_RECORDS SUPPLIED_

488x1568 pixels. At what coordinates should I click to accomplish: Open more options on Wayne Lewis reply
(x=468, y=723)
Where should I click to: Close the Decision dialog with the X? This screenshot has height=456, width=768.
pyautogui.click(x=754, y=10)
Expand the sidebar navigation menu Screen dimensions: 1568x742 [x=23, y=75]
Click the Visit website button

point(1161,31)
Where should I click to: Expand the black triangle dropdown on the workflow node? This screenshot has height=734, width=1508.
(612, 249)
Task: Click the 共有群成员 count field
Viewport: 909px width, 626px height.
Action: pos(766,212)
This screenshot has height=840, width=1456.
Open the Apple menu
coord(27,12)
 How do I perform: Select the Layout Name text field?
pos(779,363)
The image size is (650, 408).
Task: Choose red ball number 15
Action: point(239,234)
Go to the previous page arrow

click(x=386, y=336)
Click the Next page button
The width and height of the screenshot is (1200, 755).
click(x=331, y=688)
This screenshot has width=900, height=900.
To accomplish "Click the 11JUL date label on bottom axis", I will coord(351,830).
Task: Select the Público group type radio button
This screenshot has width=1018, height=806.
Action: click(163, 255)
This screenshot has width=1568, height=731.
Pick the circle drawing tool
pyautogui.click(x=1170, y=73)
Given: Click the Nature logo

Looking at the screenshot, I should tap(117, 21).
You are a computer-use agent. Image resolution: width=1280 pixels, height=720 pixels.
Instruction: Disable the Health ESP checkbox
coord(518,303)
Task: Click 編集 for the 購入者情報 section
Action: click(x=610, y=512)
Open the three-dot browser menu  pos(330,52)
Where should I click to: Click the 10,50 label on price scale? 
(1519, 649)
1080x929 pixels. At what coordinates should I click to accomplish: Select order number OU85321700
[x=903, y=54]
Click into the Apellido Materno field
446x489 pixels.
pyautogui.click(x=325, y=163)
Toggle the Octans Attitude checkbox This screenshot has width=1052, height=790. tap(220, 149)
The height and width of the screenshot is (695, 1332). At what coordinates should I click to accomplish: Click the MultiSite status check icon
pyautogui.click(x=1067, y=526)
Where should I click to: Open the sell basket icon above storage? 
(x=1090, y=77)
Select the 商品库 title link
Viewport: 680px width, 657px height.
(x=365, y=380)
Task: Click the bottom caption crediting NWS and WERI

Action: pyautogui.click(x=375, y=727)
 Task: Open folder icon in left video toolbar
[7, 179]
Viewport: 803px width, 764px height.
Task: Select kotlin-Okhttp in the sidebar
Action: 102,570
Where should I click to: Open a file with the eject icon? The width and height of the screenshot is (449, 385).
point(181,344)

_WHAT IS EXPECTED_
The full set of entries, copied exactly, is the expected answer.

_OUTPUT BELOW_
488x1568 pixels. At what coordinates should I click to accomplish: Open more options on Wayne Lewis reply
(x=468, y=723)
Where should I click to: Close the Decision dialog with the X? This screenshot has height=456, width=768.
pyautogui.click(x=754, y=10)
Expand the sidebar navigation menu Screen dimensions: 1568x742 [x=23, y=75]
Click the Visit website button

point(1161,31)
Where should I click to: Expand the black triangle dropdown on the workflow node? This screenshot has height=734, width=1508.
(612, 249)
Task: Click the 共有群成员 count field
Viewport: 909px width, 626px height.
Action: pos(766,212)
This screenshot has height=840, width=1456.
Open the Apple menu
coord(27,12)
 How do I perform: Select the Layout Name text field?
pos(779,363)
The image size is (650, 408).
Task: Choose red ball number 15
Action: point(239,234)
Go to the previous page arrow

click(x=386, y=336)
Click the Next page button
The width and height of the screenshot is (1200, 755).
click(x=331, y=688)
This screenshot has width=900, height=900.
To accomplish "Click the 11JUL date label on bottom axis", I will coord(351,830).
Task: Select the Público group type radio button
This screenshot has width=1018, height=806.
Action: click(163, 255)
This screenshot has width=1568, height=731.
Pick the circle drawing tool
pyautogui.click(x=1170, y=73)
Given: Click the Nature logo

Looking at the screenshot, I should tap(117, 21).
You are a computer-use agent. Image resolution: width=1280 pixels, height=720 pixels.
Instruction: Disable the Health ESP checkbox
coord(518,303)
Task: Click 編集 for the 購入者情報 section
Action: click(x=610, y=512)
Open the three-dot browser menu  pos(330,52)
Where should I click to: Click the 10,50 label on price scale? 
(1519, 649)
1080x929 pixels. At what coordinates should I click to accomplish: Select order number OU85321700
[x=903, y=54]
Click into the Apellido Materno field
446x489 pixels.
pyautogui.click(x=325, y=163)
Toggle the Octans Attitude checkbox This screenshot has width=1052, height=790. tap(220, 149)
The height and width of the screenshot is (695, 1332). At what coordinates should I click to accomplish: Click the MultiSite status check icon
pyautogui.click(x=1067, y=526)
Where should I click to: Open the sell basket icon above storage? 
(x=1090, y=77)
Select the 商品库 title link
Viewport: 680px width, 657px height.
(x=365, y=380)
Task: Click the bottom caption crediting NWS and WERI

Action: pyautogui.click(x=375, y=727)
 Task: Open folder icon in left video toolbar
[7, 179]
Viewport: 803px width, 764px height.
Task: Select kotlin-Okhttp in the sidebar
Action: 102,570
Where should I click to: Open a file with the eject icon? The width and height of the screenshot is (449, 385).
point(181,344)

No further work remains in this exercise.